Ray Dolby, whose own breakthroughs in sound technology have since made his name a household word, had this to say of Ginsburg. "Charlie Ginsburg was a people person. I think that was his secret of success in leading the Ampex VTR development team. I met Charlie in the spring of 1952 and was immediately drawn to him. With a ready grin, always a new story and a chuckle, he was irresistible… .

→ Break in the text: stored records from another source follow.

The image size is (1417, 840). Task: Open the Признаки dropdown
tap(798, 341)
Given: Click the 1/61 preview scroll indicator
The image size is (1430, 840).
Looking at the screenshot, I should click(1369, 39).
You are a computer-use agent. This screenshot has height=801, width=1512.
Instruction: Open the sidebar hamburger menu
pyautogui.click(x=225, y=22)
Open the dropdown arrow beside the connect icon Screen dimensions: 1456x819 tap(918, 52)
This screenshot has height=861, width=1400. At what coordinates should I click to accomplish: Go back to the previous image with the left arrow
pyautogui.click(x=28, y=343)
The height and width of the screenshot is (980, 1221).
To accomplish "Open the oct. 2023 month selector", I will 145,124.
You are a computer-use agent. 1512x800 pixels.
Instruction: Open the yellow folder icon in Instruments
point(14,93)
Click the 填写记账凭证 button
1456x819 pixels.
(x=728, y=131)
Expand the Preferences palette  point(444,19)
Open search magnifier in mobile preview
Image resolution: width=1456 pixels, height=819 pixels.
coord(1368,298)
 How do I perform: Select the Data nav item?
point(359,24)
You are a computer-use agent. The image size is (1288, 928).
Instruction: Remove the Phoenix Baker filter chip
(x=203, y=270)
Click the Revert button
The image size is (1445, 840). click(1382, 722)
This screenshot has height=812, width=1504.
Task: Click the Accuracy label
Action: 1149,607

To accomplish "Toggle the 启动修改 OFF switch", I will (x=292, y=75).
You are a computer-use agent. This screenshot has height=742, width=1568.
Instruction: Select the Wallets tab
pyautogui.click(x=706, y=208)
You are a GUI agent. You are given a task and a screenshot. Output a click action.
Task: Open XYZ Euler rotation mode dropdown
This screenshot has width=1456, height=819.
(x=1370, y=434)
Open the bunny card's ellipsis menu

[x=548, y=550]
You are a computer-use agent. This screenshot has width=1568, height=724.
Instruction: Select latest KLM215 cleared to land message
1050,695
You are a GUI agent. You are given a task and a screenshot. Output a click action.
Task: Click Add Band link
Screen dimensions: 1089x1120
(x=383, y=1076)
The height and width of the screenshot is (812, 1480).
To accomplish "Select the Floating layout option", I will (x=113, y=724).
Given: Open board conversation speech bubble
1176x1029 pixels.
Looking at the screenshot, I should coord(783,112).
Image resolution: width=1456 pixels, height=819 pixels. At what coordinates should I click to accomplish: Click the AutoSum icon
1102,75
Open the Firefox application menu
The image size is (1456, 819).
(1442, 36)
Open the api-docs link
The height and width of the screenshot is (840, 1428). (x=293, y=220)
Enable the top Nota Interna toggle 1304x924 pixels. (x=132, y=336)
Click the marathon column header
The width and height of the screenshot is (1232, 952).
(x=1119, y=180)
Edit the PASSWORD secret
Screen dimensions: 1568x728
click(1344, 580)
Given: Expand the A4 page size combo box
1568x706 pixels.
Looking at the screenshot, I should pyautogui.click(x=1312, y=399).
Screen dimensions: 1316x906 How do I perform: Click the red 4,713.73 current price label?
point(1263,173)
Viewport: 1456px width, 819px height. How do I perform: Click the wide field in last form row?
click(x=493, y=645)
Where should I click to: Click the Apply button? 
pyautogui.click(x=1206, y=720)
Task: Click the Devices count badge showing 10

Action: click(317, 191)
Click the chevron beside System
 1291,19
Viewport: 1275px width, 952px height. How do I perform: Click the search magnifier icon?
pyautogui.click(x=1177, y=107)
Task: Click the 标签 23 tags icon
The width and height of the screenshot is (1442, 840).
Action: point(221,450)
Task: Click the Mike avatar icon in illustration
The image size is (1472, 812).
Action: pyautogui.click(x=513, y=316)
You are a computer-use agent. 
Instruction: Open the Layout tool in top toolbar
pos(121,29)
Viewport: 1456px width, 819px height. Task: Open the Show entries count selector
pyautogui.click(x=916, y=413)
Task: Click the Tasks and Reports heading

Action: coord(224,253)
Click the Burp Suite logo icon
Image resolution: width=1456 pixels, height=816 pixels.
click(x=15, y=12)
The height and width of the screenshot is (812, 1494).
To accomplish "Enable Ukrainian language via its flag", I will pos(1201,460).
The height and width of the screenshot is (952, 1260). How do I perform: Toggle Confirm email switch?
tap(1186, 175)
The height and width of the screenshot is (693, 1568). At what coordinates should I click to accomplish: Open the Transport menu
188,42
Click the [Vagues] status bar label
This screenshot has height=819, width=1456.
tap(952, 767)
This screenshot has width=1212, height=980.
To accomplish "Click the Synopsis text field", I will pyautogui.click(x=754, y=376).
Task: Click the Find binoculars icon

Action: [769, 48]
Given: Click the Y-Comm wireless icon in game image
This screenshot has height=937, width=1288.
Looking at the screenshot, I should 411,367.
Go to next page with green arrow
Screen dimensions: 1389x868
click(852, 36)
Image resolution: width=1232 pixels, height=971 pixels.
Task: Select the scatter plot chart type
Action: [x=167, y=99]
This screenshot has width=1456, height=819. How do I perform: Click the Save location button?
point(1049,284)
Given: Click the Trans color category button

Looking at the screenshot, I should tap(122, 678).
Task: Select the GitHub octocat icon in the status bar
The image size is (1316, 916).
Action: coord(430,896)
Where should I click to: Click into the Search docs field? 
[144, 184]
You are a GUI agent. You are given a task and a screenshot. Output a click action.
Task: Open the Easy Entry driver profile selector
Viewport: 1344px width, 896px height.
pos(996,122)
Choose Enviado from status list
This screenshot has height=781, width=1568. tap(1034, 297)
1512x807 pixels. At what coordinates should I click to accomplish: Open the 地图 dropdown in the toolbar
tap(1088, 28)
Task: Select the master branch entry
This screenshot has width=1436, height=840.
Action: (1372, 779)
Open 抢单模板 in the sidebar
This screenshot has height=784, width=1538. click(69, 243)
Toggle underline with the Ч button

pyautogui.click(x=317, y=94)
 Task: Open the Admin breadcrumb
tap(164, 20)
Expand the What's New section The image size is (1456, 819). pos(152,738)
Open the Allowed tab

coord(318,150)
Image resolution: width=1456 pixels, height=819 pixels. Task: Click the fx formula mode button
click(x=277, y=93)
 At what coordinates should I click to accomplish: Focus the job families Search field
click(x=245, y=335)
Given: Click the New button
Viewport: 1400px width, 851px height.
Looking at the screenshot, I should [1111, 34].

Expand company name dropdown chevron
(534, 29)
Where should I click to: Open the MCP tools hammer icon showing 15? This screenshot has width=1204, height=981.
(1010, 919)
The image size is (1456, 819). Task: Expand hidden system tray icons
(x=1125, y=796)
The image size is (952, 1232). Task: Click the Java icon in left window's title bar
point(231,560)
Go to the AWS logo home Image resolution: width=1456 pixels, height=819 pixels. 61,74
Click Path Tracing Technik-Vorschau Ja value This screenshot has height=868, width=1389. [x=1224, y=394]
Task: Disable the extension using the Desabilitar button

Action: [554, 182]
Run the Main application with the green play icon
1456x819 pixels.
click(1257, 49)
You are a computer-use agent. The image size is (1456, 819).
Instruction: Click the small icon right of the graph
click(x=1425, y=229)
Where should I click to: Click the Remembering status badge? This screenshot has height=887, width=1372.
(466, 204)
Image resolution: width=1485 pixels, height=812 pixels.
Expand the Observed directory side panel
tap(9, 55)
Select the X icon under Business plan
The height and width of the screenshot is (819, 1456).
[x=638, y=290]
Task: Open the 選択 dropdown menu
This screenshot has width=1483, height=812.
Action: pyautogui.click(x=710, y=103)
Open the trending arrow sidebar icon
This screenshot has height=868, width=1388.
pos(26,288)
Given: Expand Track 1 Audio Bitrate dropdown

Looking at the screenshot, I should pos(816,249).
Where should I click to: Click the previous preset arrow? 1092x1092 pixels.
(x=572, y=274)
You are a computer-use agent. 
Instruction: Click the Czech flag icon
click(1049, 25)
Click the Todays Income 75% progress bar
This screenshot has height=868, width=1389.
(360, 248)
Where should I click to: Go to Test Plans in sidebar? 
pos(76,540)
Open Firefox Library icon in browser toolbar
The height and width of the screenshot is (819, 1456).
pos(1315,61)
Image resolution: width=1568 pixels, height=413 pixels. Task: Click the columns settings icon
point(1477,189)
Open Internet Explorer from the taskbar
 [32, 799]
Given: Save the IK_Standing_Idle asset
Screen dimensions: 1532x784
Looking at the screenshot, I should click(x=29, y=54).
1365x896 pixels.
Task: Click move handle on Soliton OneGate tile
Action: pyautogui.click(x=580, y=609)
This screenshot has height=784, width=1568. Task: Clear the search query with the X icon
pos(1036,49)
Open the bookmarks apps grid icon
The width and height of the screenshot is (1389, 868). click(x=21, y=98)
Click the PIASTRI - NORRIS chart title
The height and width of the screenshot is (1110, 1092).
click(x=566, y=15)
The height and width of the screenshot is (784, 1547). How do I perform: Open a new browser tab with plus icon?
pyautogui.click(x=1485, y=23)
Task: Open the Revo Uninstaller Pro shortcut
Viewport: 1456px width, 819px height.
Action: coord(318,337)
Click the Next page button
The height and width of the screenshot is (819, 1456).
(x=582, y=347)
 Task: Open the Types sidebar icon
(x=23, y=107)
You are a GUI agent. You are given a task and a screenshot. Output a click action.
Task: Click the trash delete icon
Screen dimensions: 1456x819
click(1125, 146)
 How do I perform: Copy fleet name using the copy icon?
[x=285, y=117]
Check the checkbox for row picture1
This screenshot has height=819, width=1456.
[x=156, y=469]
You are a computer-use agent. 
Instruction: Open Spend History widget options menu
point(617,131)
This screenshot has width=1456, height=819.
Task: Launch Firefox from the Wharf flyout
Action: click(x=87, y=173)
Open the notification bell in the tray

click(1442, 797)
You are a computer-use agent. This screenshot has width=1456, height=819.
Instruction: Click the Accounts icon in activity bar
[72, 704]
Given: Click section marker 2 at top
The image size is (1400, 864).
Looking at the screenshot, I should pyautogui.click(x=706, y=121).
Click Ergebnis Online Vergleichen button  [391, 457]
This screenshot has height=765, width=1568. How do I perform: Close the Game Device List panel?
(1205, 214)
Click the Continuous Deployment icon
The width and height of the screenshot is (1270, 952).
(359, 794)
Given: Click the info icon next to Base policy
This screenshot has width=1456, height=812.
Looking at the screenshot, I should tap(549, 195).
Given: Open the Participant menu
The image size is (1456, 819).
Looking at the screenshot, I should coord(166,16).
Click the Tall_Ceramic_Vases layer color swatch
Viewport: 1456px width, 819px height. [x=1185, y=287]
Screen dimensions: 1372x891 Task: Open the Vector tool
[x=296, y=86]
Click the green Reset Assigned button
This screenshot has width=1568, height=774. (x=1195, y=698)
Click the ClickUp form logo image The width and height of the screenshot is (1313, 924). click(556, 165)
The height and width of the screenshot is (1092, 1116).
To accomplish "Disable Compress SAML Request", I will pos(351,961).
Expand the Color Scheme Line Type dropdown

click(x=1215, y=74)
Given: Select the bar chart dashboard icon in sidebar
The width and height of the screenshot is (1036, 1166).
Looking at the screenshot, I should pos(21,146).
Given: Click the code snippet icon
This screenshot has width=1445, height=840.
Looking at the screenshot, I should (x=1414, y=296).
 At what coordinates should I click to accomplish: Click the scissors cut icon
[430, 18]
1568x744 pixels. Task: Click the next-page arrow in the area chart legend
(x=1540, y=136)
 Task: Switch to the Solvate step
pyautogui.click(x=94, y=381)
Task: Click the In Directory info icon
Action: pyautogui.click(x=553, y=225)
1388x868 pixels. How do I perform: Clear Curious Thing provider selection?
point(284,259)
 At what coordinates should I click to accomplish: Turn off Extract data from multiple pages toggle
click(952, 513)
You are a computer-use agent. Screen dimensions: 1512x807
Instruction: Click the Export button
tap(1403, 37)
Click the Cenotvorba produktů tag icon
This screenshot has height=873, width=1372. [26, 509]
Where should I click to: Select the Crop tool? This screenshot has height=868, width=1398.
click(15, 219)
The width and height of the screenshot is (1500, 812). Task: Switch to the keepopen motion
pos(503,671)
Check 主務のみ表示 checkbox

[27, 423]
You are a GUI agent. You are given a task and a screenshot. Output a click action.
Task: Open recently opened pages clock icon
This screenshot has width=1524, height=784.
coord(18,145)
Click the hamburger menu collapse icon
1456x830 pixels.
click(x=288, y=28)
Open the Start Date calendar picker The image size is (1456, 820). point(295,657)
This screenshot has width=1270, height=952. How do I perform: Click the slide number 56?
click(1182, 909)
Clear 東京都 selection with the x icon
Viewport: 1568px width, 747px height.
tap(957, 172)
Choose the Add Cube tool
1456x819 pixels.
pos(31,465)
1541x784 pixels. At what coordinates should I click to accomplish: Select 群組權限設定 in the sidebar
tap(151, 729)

"An aspect of Charlie's interest in and preoccupation with people was that throughout the several years I worked with him, from 1952 to 1957, he tended to see engineering in political terms and struggle. Life was always a competition between the good guys and the bad guys. Like a mother hen, he was always ready to defend his team against the unbelievers and the detractors. Throughout the project, Charlie was brilliant in persuading or cajoling management to provide his team with the wherewithal to do the work. He fought our political battles, and got us the space, the time, and the money. For these things, and for the personal interest he took in all his people, Charlie accumulated a team that was fanatically loyal to him….
"… by [the] sheer force of personality and caring, Charlie earned the affection of everyone who worked for him.
"I will miss Charlie Ginsburg. He was the best boss I ever had."
Ginsburg is survived by his wife, Edna; his five daughters, Jane Ginsburg of San Francisco, Marge Slyter of Sacramento, Nancy Ginsburg Los Altos, Peggy Ginsburg of San Jose, and Patty Lindbeck of Anchorage, Alaska; a sister, Marjorie Morris of Burlingame; and four grandchildren.